Return nothing but the lines from the one containing "You are a computer-use agent." through the end of the records below, exactly as they stand and without pictures.

:: PROVIDED DATA ::
---

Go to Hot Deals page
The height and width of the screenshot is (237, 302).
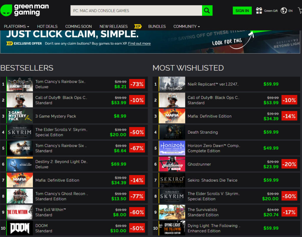point(47,26)
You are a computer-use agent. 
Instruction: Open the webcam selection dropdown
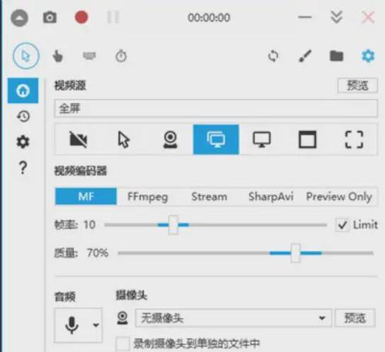(x=233, y=318)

---

:: RESULT OF THIS TASK ::
You are a computer-use agent. 
Instruction: Open the webcam selection dropdown
(x=233, y=318)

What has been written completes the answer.